A muy pocas personas hemos leído o escuchado opiniones sobre la poesía más elegantes, exactas y mesuradas que las de Adam Zagajewski, hasta el punto de pensar que más que un poeta sobresaliente, que también, quien murió ayer por la tarde en Cracovia era un superdotado pensador de la poesía, un ensayista inspiradísimo, un lector muy sensible e inteligente.

Esa inspiración suya, además, era una inspiración antigua: ante él uno tenía realmente la sensación de estar ante alguien que acumulaba una sabiduría real, como conseguida a lo largo de varias vidas, curtida y refinada a través de muchas generaciones, lo cual seguramente se debía a su extraordinaria empatía con otros tiempos y hasta con otros mundos (y que la poesía procede de otro mundo es lo que afirma sin complejos en uno de los ensayos de Dos ciudades). Su lectura de Rilke, por ejemplo, es abrumadora, y aprovecha para hacer un buen repaso a otros grandes poetas del siglo pasado, sobre todos los cuales tiene una opinión aguda, un juicio original y atinado. Zagajewski nunca habló de oídas, no aceptó nada heredado: lo repensó todo, y por eso no tiene ningún problema en hablar en sus poemas de tardes, de nubes, de prados y de pájaros: elementos de los que suele huir la poesía contemporánea, que los desdeña por tópicos, él los reformulaba y los renovaba, en esa mezcla de tradición y de novedad, de pasado y de futuro, que es la poesía que nos importa.

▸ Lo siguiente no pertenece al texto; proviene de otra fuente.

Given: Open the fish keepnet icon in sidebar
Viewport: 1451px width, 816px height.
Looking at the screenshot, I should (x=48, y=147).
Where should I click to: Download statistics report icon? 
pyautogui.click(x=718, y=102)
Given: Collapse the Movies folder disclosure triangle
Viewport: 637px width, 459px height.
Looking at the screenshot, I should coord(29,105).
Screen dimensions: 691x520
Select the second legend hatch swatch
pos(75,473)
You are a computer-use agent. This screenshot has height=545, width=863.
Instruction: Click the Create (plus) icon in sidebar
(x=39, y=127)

Insistía en que la poesía no ha de buscar la belleza sino la verdad, y que la belleza, si acaso, llegará por añadidura, por extensión, como consecuencia. Pero que la verdad es el núcleo imprescindible de lo poético es una de sus recurrentes reflexiones, también inactual en un tiempo que pone caras raras en cuanto asoma el concepto de “verdad”. Sensatamente espiritual, creyente en la bondad natural y esencial de la vida a pesar de haber sufrido grandes reveses históricos, desconfiaba también de la ironía, y contemplaba el abuso de ese recurso en la poesía actual como algo descarnado, casi desesperado, en lo que tiene siempre de distorsión de una realidad que podría, por qué no, ser observada con un poco más de amor.

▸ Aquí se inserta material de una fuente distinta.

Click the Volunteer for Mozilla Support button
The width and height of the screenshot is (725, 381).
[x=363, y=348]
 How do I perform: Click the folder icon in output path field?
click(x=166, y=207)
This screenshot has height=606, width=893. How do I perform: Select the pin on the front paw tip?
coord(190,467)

Verdad, bondad, vida, amor… ¿Qué somos los poetas si podemos llegar a ser capaces de tener miedo de palabras como ésas?, ¿en qué nos hemos convertido o al servicio de qué estamos si preferimos evitarlas por miedo a ser señalados por quienes más las necesitarían? En las palabras y meditaciones de Adam Zagajewski, siempre a media voz, estaba siempre esa «defensa del fervor» a la que dedicó un ensayo invencible, la convicción de que la belleza será siempre más «escandalosa» que la provocación, más eficaz y, por descontado, más duradera. Supo que para buscar la originalidad nada mejor que darse un paseo o releer a los grandes poetas, observar los árboles y pensar en la Historia de un modo casi caritativo. Lo dijo en un poema de Regreso (traducido por Xavier Farré): «La poesía es búsqueda de resplandor. La poesía es un camino real / que nos lleva hasta los más lejos».

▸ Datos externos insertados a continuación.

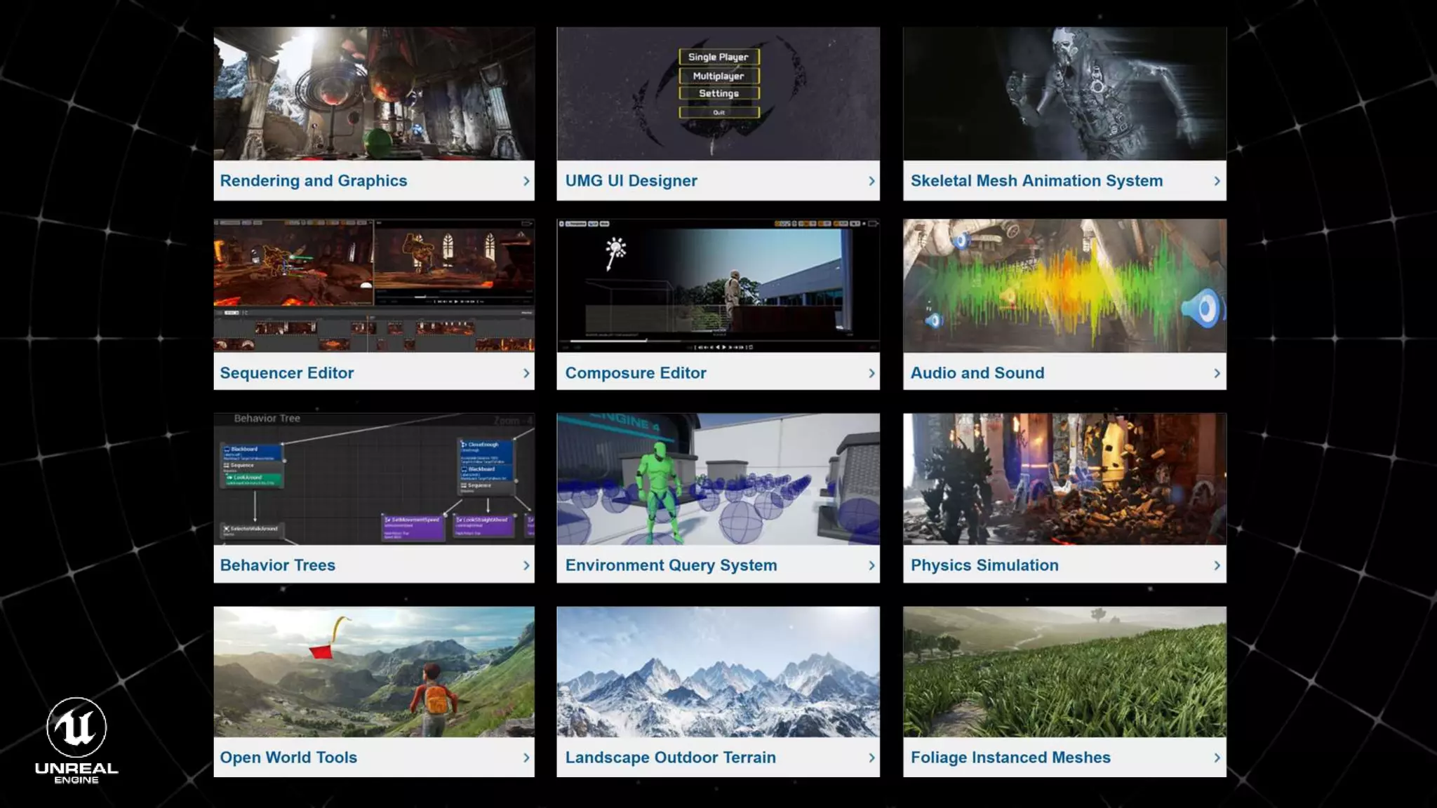
Task: Click the Environment Query System thumbnail
Action: pyautogui.click(x=718, y=479)
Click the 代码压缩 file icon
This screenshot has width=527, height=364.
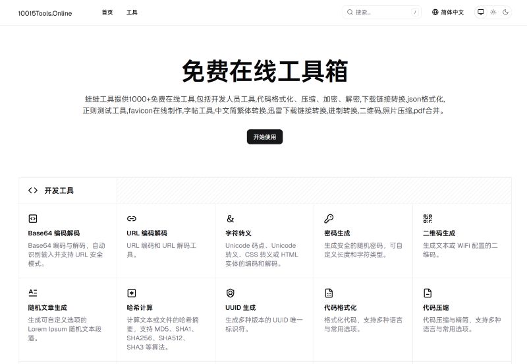click(428, 293)
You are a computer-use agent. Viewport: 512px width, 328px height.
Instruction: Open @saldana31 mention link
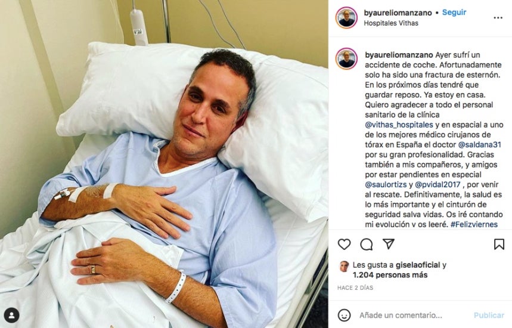pyautogui.click(x=480, y=145)
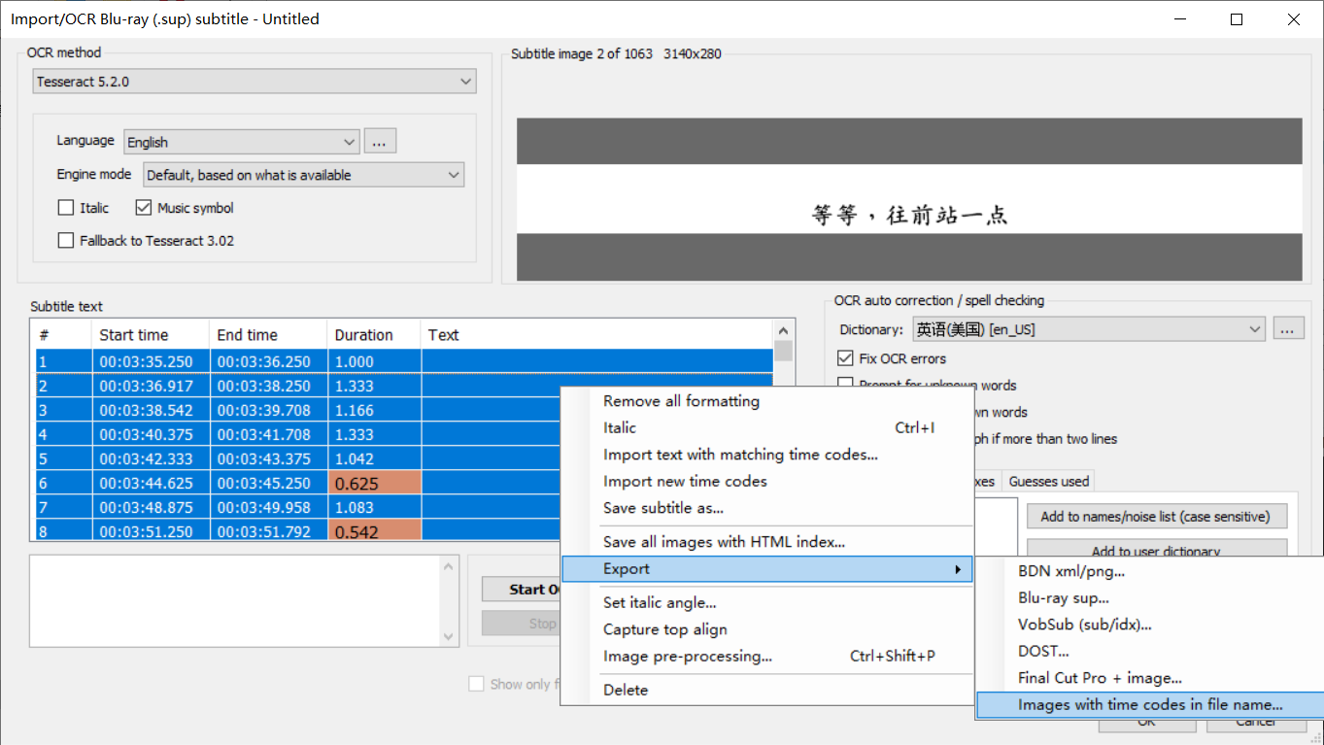This screenshot has height=745, width=1324.
Task: Uncheck the Music symbol checkbox
Action: 144,207
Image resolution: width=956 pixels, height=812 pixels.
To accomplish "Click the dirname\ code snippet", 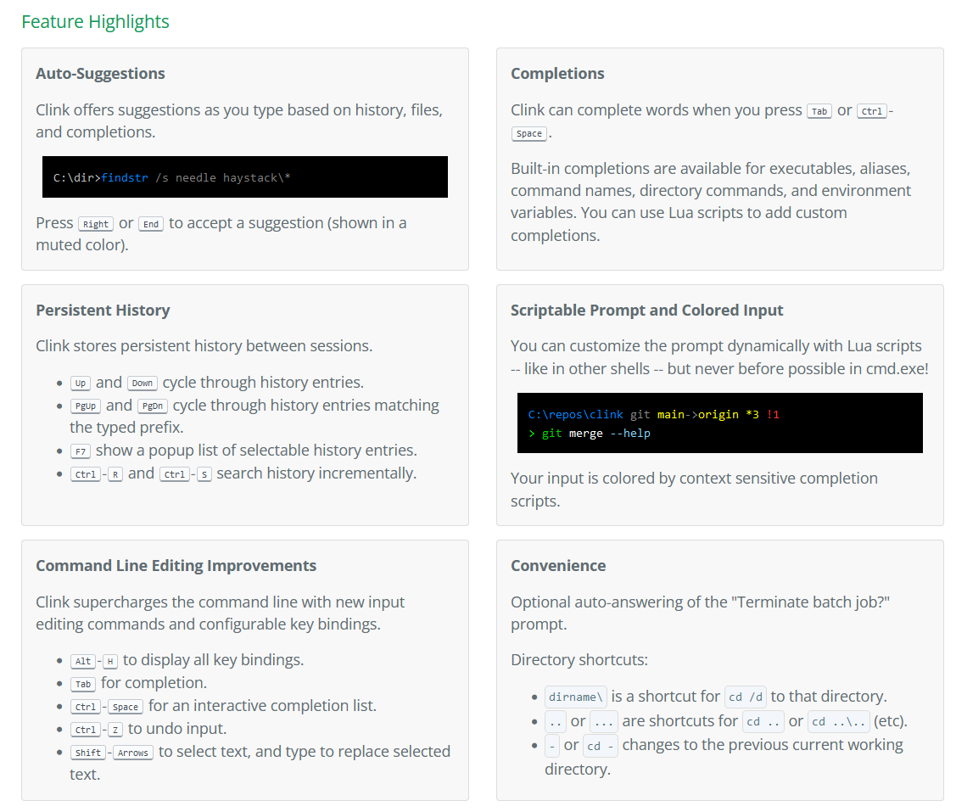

En su discurso de aceptación del Premio Princesa de Asturias de 2017 volvió a la idea de la omnipresencia de lo bueno, quiso remarcar que la poesía nos ayuda siempre a encontrar ese pequeño o gran caudal de bien que está presente siempre, incluso en las circunstancias más adversas, y al que siempre nos podemos agarrar. Pero hablaba también de la complejidad del mundo, algo a lo que la poesía ha de estar también atenta, y con estas palabras luminosas suyas queremos terminar, lamentando que haya muerto, todavía relativamente joven, alguien que tanto tenía que seguir enseñándonos: «Hemos descubierto la duplicidad del mundo: por un lado, la imaginación; por el otro, la obstinada realidad de una mañana de noviembre cuando ya han caído las últimas hojas de los árboles. Tardé mucho en encontrar respuesta a esta pregunta: ¿qué es más importante, lo que existe o lo que no existe? […] He necesitado muchos años para comprender que, por el hecho de vivir en una eterna ambivalencia, debemos tomar en consideración las dos caras de esta dispar dualidad y entender que no es lícito desatender el sufrimiento de las personas y los animales, ni olvidar el mal, que suele ser mucho más perseverante y astuto que los sueños. No es lícito olvidar el mal, la injusticia que cambia continuamente de forma, ni el paso del tiempo, pero tampoco las alegrías…».